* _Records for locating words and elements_
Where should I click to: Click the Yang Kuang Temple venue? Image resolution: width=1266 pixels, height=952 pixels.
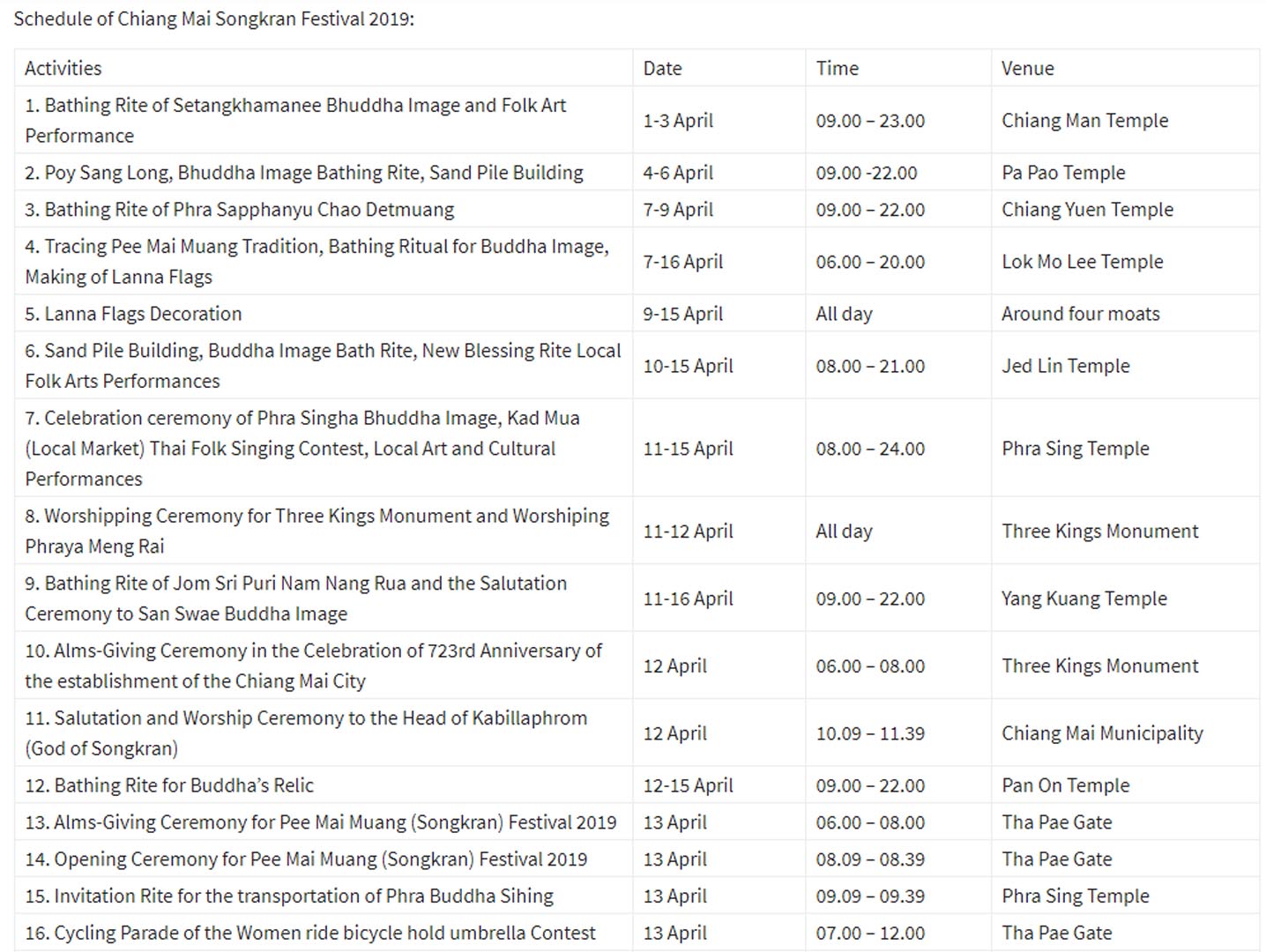[x=1084, y=599]
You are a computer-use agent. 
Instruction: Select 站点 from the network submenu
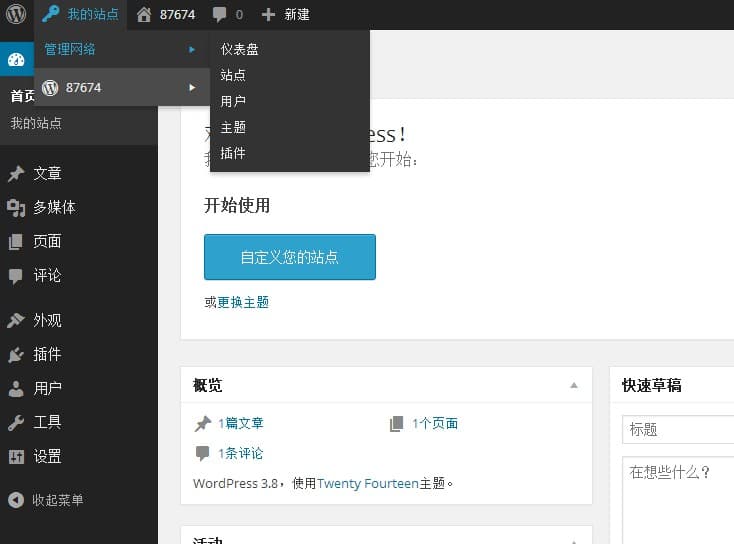[233, 75]

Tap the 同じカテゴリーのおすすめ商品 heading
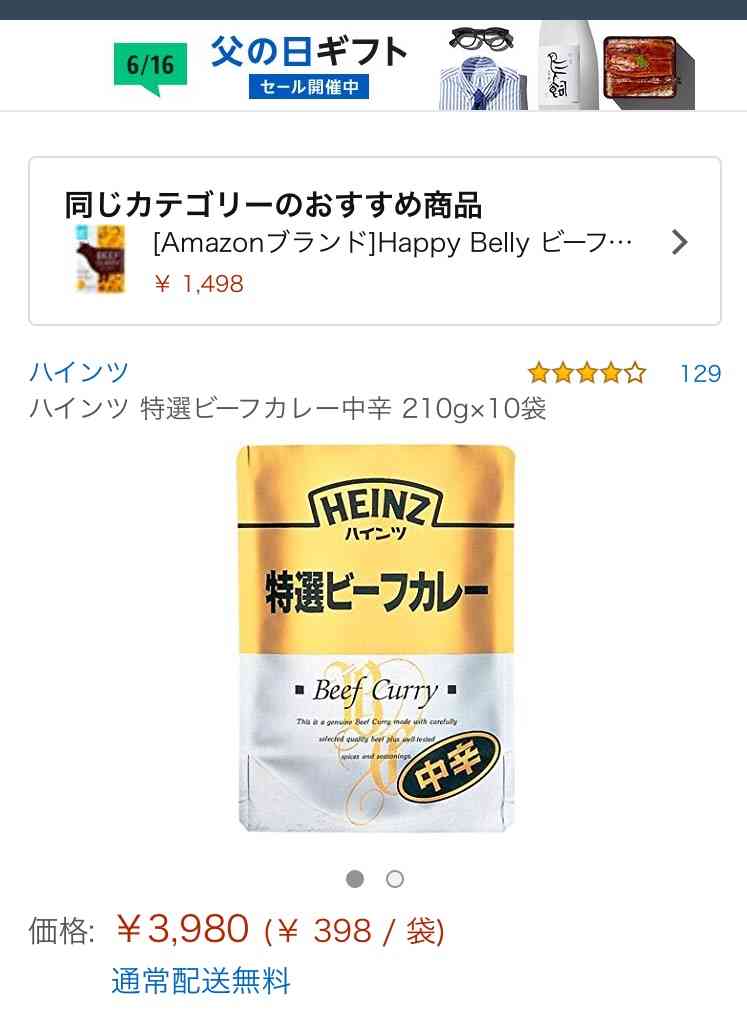[272, 205]
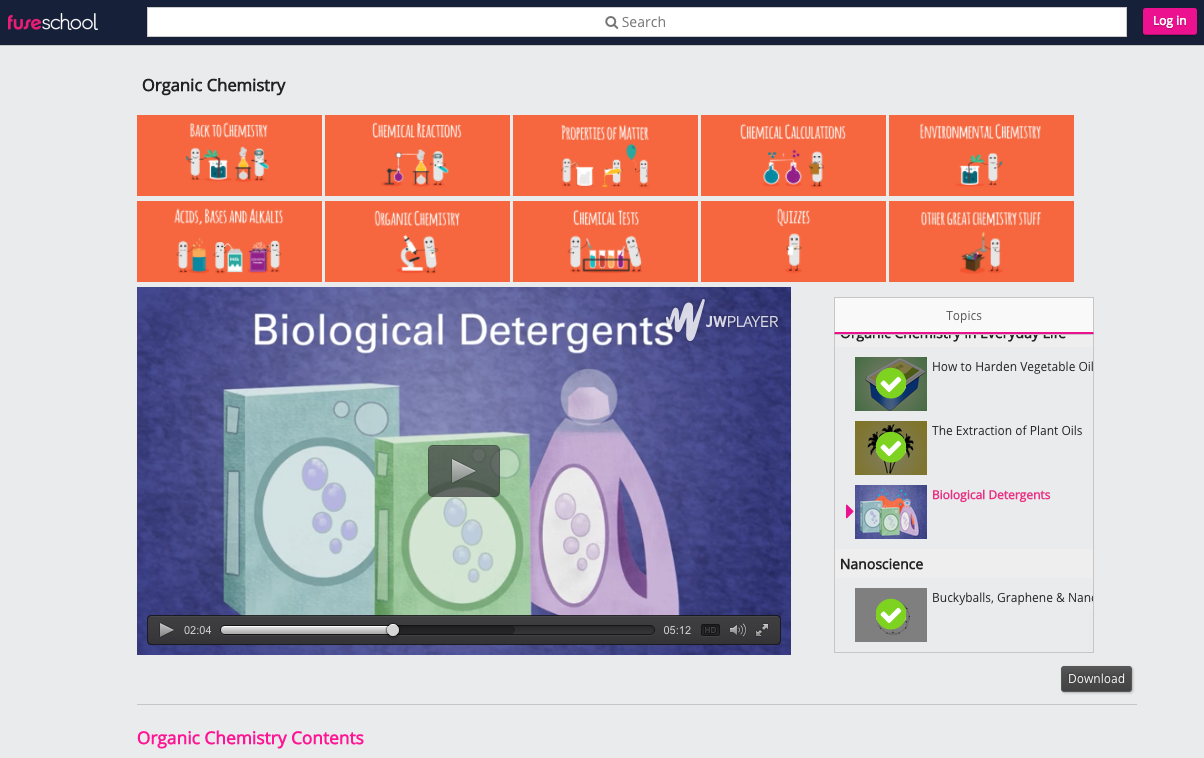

* _GOAL_
Could you repeat every line of the records above word for word, leaving out the pictures?

* _RESPONSE TO THIS EXERCISE_
Where should I click to: Click the Yang Kuang Temple venue? Image resolution: width=1266 pixels, height=952 pixels.
[x=1084, y=599]
You are a computer-use agent. 
Instruction: Select 站点 from the network submenu
[233, 75]

Tap the 同じカテゴリーのおすすめ商品 heading
[272, 205]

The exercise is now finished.